Response: Data will be made available upon acceptance for publication.

Response to Reviewer One Comments

Point 1: Title -Please add the type of study

Response 1: The type of study has been added to the manuscript title. Please see lines 1-2

Point 2: Keywords -Should be mesh term

Response 2: Keywords has been revised to use mesh term. Please see line 46

Point 3: Ethics section: If the teenage pregnant women are less than 18 then was consent of parents/guardians taken??

Response 3: Yes, we obtained consent from parents/guardians of participants less than 18 years. Please we have included this statement in the Ethics section. Please see line 154-155.

Point 4: In analysis Fishers exact test is used for 3x2 tables also but fishers exact test should be used for 2x2 table.

Response 4: Yes, Fisher’s exact is required for 2 x 2 Cross-tabulation analysis, while Chi-square test is required for 3 x 2 onwards. However, in cases when the cell values are less than 5 in 3 x 2 Cross-tabulation analysis, the Chi-square test is violated and void and thus the Fisher’s exact P value is rather preferred, and reported.

Point 6: Mention the full form first time in text

Response 6: The full form of MUAC has been mentioned in the methods of Abstract, and abbreviation has been subsequently used. Please see line 23.

Point 7: Why was 32 weeks kept as the cut off?

Response 7: Initially, the cut-off for recruiting the pregnant teenagers was set at below 24 months but we were unable to get enough participants during the early stage of the data collection, and the study had a timeline for each stage of the research. Due to this situation encountered, the gestation age for recruitment was increased to 32 weeks to give more room for recruitment.

Point 8: Why was low birth weight selected for sample size calculation?

Response 8: This study is part of a larger prospective study that followed the teenagers to obtain birth outcomes. The sample size was calculated from the main study which had birth weight as the main outcome of the larger study. We used the prevalence rate of low birth weight from a previous study in Ghana in calculating the sample size. We have included this statement in the sample size determination to give a clearer picture. Please see lines 119-121.

Point 9: Not clear in eligibility criteria

Response 9: The statement on the eligibility criteria has been revised to make it clear. The inclusion criterion was that pregnant teenagers should be within the ages 13 – 19 years old, and also a resident in the selected communities. Please see lines 141-143.

Point 10: Figure attached is not clear, also axis is not appropriate.

Response 10: The figure has been revised to have a clearer view, and the percentage axis has been removed. Please see figure 1 at lines 742-745.

Point 11: How was Fisher’s test used in Supplement 1 for Income status and haemoglobin status?

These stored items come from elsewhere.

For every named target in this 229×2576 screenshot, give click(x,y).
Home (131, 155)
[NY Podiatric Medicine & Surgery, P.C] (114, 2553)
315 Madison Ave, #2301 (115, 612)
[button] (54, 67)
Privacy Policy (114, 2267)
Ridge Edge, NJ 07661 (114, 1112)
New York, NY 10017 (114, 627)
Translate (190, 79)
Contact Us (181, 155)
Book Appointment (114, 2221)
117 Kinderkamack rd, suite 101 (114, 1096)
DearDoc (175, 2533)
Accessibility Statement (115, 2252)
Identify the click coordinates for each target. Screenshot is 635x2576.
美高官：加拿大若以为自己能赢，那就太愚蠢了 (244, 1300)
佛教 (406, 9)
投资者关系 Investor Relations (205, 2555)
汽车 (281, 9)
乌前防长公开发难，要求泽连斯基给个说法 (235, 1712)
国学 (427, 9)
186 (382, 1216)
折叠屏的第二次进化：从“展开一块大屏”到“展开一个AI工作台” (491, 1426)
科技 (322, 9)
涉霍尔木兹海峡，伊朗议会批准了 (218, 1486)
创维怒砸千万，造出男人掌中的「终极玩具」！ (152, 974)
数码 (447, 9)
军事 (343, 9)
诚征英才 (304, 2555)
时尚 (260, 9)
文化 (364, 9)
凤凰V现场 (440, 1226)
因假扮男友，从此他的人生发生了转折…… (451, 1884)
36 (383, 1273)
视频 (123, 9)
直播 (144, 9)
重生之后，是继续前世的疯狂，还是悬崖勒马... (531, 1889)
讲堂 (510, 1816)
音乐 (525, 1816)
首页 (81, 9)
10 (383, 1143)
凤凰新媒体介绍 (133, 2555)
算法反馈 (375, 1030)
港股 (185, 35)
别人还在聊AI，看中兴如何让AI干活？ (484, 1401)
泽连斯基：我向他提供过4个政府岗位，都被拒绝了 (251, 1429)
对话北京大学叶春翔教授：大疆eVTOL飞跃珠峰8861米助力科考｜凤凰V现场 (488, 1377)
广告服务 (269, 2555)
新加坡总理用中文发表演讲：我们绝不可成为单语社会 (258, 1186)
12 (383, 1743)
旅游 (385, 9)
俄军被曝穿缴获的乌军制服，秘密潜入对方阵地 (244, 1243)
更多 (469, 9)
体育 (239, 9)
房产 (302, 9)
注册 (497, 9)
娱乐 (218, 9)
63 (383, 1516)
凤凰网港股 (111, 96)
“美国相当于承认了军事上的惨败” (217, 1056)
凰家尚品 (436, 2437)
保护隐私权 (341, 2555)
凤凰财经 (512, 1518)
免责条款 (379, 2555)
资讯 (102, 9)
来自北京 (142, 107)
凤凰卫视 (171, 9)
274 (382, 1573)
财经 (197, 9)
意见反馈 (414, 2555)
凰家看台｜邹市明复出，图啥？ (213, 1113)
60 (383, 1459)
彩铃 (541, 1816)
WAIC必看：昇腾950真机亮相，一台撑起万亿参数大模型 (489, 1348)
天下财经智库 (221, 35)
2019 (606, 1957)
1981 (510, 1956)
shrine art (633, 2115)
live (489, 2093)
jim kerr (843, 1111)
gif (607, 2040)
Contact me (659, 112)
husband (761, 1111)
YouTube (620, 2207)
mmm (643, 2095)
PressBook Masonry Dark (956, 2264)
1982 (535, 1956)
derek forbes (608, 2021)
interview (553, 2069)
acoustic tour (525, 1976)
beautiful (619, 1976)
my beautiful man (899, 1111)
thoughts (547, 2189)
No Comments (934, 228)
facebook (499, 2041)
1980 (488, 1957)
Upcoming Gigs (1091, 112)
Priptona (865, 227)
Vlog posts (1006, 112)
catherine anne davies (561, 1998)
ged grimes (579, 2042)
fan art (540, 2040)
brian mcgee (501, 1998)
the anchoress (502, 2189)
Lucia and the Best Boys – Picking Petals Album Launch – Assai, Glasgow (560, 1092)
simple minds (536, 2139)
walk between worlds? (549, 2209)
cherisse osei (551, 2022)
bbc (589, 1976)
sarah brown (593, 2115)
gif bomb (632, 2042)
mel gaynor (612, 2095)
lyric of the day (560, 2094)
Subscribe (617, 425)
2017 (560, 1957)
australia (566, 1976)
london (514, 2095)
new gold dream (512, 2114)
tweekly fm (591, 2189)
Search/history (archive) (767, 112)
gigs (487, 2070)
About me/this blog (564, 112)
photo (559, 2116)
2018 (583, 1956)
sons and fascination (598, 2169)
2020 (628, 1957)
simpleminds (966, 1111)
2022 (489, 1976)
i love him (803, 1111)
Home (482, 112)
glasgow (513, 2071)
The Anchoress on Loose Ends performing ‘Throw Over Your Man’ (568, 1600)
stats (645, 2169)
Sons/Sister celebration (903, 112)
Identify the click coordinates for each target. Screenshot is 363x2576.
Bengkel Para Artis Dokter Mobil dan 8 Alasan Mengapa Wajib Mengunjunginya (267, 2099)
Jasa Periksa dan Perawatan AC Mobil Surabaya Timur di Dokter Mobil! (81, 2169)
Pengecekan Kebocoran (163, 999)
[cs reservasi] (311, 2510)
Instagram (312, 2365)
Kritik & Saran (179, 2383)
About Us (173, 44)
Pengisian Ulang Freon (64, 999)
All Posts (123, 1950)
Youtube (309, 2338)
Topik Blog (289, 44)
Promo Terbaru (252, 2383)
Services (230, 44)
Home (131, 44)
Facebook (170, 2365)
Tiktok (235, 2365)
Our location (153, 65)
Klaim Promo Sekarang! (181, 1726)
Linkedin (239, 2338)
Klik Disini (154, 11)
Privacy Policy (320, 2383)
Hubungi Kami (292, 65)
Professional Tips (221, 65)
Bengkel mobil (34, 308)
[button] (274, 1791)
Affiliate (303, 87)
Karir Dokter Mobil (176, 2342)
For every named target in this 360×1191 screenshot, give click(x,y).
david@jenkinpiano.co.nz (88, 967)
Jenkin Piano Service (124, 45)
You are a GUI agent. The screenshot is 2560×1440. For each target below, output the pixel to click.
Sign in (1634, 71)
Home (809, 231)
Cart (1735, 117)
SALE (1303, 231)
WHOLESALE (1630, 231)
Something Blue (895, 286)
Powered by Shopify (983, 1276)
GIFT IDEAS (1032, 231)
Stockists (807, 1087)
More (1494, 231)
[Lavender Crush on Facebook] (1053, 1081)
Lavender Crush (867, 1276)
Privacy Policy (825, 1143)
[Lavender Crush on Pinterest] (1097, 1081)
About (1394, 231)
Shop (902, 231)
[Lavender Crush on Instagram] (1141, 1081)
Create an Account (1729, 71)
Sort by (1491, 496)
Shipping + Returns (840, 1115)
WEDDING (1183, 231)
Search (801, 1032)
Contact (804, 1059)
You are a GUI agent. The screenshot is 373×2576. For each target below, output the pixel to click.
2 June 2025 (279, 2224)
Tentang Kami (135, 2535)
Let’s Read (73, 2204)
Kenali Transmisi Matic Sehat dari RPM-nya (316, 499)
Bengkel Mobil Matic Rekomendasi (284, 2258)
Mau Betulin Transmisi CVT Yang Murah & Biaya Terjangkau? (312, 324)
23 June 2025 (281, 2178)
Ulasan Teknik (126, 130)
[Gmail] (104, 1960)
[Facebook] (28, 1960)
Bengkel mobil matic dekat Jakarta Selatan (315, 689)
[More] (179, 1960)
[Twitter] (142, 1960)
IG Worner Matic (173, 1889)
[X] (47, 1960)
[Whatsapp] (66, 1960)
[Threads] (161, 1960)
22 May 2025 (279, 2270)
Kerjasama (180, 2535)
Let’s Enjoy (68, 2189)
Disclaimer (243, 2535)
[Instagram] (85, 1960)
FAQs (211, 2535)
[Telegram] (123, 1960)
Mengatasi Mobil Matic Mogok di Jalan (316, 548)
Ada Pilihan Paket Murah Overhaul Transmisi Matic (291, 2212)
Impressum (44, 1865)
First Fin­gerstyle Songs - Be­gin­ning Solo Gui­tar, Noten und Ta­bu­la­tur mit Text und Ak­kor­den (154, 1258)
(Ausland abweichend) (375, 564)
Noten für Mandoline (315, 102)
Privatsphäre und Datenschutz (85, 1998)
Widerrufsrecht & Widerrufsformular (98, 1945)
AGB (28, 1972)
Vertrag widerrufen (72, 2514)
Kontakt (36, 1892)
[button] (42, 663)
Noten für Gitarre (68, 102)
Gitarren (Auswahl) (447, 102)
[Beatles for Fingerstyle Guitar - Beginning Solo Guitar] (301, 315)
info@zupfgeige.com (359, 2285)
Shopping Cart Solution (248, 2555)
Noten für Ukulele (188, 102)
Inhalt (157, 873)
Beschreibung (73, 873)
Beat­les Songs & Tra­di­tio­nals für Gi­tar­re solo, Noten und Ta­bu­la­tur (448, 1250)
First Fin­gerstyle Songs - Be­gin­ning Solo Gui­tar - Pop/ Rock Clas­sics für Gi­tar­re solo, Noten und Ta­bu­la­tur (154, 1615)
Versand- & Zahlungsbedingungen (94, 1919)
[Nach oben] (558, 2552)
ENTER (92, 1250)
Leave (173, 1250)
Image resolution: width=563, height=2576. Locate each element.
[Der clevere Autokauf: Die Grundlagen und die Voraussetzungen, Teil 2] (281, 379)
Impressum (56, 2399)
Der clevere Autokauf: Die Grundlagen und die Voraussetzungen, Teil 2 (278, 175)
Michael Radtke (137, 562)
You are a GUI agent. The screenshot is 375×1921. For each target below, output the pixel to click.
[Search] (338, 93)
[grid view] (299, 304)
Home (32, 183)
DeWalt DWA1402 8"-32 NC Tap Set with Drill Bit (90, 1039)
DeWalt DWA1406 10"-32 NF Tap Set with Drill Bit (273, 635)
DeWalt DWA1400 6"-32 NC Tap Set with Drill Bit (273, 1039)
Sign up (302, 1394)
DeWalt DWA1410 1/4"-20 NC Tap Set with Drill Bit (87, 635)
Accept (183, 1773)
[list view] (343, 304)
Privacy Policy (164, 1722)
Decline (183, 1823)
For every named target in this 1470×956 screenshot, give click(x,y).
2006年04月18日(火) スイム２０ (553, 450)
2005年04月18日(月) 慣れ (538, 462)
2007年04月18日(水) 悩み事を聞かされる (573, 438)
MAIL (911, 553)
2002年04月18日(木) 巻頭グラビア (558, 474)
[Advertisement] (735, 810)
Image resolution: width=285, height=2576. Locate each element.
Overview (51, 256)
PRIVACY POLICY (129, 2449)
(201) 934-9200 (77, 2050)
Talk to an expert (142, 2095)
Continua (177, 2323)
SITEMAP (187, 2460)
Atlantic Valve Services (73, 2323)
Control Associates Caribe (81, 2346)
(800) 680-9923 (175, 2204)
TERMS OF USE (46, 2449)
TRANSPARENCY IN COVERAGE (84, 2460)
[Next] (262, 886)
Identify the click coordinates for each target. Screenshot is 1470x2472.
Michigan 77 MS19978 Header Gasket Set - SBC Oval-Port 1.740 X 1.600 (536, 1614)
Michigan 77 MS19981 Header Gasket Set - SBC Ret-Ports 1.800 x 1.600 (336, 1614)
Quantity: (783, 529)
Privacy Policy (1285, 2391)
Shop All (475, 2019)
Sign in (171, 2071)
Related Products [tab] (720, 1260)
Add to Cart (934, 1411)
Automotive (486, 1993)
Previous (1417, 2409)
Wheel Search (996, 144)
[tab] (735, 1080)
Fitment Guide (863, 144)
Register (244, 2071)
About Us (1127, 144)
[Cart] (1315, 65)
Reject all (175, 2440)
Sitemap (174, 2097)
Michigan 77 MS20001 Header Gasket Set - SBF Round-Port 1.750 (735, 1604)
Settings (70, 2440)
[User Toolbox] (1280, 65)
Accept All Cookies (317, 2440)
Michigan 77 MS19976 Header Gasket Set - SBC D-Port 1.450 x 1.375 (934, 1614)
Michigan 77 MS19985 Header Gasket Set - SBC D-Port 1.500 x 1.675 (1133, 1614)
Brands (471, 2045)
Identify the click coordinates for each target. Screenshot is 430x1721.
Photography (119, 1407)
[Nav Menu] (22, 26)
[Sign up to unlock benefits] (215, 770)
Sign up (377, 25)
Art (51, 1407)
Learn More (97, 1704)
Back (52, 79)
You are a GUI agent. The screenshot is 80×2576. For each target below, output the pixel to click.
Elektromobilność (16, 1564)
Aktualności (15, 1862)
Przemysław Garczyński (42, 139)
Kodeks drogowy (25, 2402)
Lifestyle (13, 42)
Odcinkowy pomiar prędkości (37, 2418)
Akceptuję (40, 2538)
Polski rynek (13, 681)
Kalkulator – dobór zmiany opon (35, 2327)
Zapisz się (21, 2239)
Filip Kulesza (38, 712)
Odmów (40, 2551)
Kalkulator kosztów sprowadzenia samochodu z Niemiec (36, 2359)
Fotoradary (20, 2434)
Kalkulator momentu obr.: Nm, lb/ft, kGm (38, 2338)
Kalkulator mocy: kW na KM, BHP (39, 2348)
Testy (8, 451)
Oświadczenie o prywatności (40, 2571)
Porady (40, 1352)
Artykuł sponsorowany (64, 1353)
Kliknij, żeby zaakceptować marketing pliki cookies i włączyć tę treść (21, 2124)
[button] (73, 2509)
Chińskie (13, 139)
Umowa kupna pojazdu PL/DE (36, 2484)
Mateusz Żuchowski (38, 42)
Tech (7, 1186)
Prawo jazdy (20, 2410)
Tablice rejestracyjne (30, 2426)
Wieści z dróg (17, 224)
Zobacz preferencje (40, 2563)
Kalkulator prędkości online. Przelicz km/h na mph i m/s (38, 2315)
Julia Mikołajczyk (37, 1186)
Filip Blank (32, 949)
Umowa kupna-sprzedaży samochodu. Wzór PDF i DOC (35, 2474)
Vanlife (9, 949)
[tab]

Response 11. We used Fisher’s exact test because some cell values were less than 5 and in such case, the Chi-square test is violated.

Response to Reviewer Two Comments

Reviewer #2 Point 1: Some methodological queries including validation of the data collection tools, the constitution of the team that performed the data collection, training provided to the team, standardization of data collection methods (including anthropological and biochemical investigations) have not been addressed.

Response 1. Please the methodological queries raised in the data collection section have been addressed. Please see lines 162-166; 169-170; 207-209; 214-215, 217-219, 226-227 under Data collection section.

Point 2: Limitations of the study, potential sources of bias including those due to sampling and efforts made, if any, to address the same are not reported.

Response 3: Thanks for prompting our attention to this important issue. The limitation of the study has been reported in the manuscript. The study has limitations. The use of 24 h dietary recalls may lead to over-or under-estimations [Arsenault et al., 2020]. In the present study, we used a 3-day repeated recall to cover up for this. Also, a couple of food items consumed were not among the listed foods in the nutrient analysis template used to estimate nutrient levels. Instead, the template had similar foods that were used. This could have affected the estimated nutrient levels. Interpretation of the findings may not be generalized to the rest of Ghana, but probably indicate a similar situation of adolescents in other Regions of Ghana. We are aware of some bias in using a first come first served procedure in sampling. However, we employed convenience sampling by using a first come first served basis due to the low turnout of the pregnant teenagers at the clinics. As such, this sampling method was, therefore, appropriate to help obtain the study sample size and a representative population. Except for participants who were ineligible for this study, all participants who came and were eligible were recruited. Thus, there is less likely to have a probability bias risk involved in the sampling process. Please see lines 527-538.

Point 4: In the results section, there is repetition of information in the text and the tables, which can be avoided- only relevant findings and statistically significant associations may be included in the text. The number of tables may be decreased (Comments attached within the pdf of the manuscript).

Discussion may be made more crisp and concise.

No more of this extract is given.